Fixer des objectifs pour garantir l’atteinte des objectifs de vente

objectifs

Il existe un lien direct entre les résultats de chaque collaborateur et la pression commerciale exercée auprès des clients et prospects dont il a la responsabilité.

Le pilotage de l’activité commerciale consiste à créer un tableau de bord, pour le dirigeant et ses équipes, afin de suivre et piloter l’activité réelle terrain.

Pour analyser et fixer des objectifs de visites de vente, il convient d’étudier les 3 dimensions qui composent les efforts de vente

 

1 . Le nombre de visites

Pour un portefeuille optimisé, il faut impérativement développer la présence sur le terrain. Les points de repère sont les suivants:

  • Pour une vision macro : nombre de visites terrain par an
  • Pour une vision micro : nombre moyen de visites par jour

Les indicateurs sont principalement :

  • le nombre de RDV total,
  • le nombre de RDV client,
  • le nombre de  RDV prospects : chauds, tièdes, froid,
  • les Kilomètres réalisés,
  • Le nombre de journées terrain / bureau

 

2. L’orientation des visites

La puissance, cela ne consiste pas uniquement à frapper fort et longtemps, mais à frapper juste.

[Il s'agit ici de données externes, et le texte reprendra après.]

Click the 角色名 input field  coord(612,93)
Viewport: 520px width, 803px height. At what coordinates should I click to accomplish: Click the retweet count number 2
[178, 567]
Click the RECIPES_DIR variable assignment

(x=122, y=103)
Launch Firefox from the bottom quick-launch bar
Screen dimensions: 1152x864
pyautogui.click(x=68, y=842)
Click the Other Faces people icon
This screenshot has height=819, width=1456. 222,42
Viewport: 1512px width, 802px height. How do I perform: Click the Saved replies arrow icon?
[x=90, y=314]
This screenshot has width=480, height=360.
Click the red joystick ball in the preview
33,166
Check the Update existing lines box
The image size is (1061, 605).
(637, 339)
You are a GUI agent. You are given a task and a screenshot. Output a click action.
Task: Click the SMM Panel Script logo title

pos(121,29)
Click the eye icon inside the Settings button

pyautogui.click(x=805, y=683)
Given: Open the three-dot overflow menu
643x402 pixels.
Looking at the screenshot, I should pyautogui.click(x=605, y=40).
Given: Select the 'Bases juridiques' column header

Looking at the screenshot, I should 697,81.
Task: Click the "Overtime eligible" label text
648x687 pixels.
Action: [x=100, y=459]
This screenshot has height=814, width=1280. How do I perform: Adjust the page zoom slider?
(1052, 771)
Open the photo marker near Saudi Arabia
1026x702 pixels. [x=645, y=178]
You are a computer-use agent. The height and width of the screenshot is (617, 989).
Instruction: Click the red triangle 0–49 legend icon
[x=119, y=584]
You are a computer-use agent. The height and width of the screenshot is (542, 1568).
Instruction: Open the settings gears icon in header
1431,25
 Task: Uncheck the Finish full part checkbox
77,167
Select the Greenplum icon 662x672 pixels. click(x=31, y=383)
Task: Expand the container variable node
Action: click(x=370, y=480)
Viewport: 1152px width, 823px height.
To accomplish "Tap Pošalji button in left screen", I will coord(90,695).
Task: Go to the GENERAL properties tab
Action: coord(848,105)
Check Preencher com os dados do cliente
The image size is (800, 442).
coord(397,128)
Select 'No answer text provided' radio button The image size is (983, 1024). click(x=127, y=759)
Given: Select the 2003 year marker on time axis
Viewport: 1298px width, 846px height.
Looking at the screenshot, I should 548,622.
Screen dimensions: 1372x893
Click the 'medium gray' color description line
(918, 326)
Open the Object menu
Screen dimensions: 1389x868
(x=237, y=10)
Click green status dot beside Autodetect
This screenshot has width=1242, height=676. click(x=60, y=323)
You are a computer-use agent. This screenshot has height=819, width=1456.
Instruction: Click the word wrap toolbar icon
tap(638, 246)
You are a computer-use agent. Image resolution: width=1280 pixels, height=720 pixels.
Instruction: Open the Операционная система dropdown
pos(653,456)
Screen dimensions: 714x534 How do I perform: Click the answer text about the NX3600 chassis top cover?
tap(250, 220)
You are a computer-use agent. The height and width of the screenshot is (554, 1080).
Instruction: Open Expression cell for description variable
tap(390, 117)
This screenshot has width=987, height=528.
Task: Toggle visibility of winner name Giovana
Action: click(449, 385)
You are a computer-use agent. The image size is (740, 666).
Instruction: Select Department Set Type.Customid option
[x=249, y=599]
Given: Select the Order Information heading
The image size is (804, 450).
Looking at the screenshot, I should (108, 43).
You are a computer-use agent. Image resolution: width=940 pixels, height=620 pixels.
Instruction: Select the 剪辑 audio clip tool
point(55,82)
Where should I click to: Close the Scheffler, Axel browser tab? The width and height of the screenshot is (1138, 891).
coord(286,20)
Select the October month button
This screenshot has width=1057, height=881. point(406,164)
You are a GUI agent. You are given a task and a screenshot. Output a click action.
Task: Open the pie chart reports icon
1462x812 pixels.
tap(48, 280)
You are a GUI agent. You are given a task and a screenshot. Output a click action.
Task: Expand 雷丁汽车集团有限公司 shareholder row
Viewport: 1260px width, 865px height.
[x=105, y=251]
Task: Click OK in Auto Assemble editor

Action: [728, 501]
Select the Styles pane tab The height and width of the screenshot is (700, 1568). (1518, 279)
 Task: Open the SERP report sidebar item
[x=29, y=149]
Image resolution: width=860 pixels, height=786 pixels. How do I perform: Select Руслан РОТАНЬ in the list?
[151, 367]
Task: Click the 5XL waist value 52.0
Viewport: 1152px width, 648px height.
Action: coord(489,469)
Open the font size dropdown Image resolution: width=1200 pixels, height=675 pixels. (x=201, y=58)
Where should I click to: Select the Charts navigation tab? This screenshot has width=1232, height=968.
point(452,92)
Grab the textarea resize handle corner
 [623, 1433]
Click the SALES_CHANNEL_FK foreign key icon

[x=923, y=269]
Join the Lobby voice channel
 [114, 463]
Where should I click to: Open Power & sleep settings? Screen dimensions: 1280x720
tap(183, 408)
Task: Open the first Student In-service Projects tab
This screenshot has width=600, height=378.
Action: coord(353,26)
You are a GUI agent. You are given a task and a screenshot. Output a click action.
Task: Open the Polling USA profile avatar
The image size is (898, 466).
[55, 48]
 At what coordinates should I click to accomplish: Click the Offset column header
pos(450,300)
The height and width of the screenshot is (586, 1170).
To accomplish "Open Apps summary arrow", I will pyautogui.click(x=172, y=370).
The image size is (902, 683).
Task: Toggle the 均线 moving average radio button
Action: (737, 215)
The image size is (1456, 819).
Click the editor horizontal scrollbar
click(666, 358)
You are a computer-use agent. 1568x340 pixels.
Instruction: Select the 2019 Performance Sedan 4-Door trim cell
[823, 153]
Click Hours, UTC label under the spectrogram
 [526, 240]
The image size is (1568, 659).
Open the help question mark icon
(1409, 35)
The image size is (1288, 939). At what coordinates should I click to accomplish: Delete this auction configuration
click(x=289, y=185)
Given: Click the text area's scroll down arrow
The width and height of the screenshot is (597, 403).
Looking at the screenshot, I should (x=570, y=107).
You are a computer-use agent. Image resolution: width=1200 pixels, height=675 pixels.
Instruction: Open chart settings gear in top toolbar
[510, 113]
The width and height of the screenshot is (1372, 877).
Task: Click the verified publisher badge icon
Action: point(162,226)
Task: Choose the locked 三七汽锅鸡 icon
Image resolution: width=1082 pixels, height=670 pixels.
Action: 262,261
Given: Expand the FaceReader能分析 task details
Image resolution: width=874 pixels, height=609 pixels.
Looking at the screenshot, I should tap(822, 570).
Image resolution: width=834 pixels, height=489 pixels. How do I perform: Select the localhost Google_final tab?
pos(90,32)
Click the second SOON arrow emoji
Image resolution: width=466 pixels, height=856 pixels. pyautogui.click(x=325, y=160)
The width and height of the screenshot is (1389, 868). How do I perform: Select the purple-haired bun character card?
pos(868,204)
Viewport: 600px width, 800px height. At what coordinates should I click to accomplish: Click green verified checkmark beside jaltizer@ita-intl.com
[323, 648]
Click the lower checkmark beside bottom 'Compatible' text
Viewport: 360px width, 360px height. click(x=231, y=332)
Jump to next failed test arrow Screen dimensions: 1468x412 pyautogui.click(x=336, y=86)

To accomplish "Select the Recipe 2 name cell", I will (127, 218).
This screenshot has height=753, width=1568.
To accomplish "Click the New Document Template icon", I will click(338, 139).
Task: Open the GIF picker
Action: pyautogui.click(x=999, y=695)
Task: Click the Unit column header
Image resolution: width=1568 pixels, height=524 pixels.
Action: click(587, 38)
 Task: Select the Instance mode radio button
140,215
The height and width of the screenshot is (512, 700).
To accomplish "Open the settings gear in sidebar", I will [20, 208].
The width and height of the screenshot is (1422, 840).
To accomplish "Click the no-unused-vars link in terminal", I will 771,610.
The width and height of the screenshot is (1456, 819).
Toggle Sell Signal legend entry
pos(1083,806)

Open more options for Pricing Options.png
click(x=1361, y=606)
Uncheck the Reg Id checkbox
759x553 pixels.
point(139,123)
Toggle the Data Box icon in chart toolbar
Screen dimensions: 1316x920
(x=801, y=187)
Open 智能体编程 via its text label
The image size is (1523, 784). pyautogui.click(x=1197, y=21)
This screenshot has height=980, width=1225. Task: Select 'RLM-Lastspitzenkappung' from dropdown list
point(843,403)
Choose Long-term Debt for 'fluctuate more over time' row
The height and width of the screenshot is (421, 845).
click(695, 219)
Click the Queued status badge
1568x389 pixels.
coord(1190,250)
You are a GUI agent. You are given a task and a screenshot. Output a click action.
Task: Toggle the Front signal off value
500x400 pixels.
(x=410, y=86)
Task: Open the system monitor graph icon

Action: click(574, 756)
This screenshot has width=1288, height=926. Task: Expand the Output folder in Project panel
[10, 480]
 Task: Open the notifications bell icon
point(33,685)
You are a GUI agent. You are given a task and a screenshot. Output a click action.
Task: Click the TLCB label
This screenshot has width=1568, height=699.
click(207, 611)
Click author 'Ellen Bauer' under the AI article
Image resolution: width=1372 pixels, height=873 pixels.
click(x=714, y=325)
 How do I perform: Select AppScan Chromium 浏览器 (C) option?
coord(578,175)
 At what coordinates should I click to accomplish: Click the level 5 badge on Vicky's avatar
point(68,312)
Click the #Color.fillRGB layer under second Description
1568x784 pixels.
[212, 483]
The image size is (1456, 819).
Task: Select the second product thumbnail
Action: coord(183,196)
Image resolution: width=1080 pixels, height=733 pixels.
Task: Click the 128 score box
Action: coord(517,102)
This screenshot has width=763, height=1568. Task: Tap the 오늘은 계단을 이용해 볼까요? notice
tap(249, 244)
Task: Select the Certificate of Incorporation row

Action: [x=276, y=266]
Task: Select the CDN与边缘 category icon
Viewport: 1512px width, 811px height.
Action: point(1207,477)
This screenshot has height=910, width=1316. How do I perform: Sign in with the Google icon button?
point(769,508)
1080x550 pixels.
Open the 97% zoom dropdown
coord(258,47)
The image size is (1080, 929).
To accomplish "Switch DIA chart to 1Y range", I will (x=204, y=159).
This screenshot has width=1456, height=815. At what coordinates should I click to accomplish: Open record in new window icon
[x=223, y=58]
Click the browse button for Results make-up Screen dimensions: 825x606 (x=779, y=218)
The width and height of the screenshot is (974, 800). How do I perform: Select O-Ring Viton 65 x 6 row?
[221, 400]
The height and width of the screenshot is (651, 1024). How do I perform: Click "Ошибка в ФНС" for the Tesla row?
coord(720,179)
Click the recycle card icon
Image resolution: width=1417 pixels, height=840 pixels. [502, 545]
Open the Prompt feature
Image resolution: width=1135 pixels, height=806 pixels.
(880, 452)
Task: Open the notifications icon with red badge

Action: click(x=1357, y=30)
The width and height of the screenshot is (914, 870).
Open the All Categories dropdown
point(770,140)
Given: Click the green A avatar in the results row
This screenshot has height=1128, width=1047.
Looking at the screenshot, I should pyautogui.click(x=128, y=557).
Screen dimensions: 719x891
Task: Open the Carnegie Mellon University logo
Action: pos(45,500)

Il convient donc de répartir judicieusement les visites de ventes disponibles.

4 facteurs clés doivent être pris en compte lors de l’allocation des visites :

  • Le potentiel accessible : ne pas confondre chiffre d’affaires réalisé (ce que l’on fait avec le client) et le potentiel accessible (ce que l’on pourrait faire si nous étions fournisseur unique).
  • La qualité de la relation commerciale (portefeuille clients) : plus la qualité de la relation est élevée, plus notre position chez le client a des chances d’être forte (en termes de part de marché)
  • Le taux de réussite (portefeuille d’affaires)
  • La cohérence avec la politique commerciale : la cible appartient-elle à un secteur d’activité prioritaire? est elle susceptible de consommer des produits que nous voulons pousser en priorité ?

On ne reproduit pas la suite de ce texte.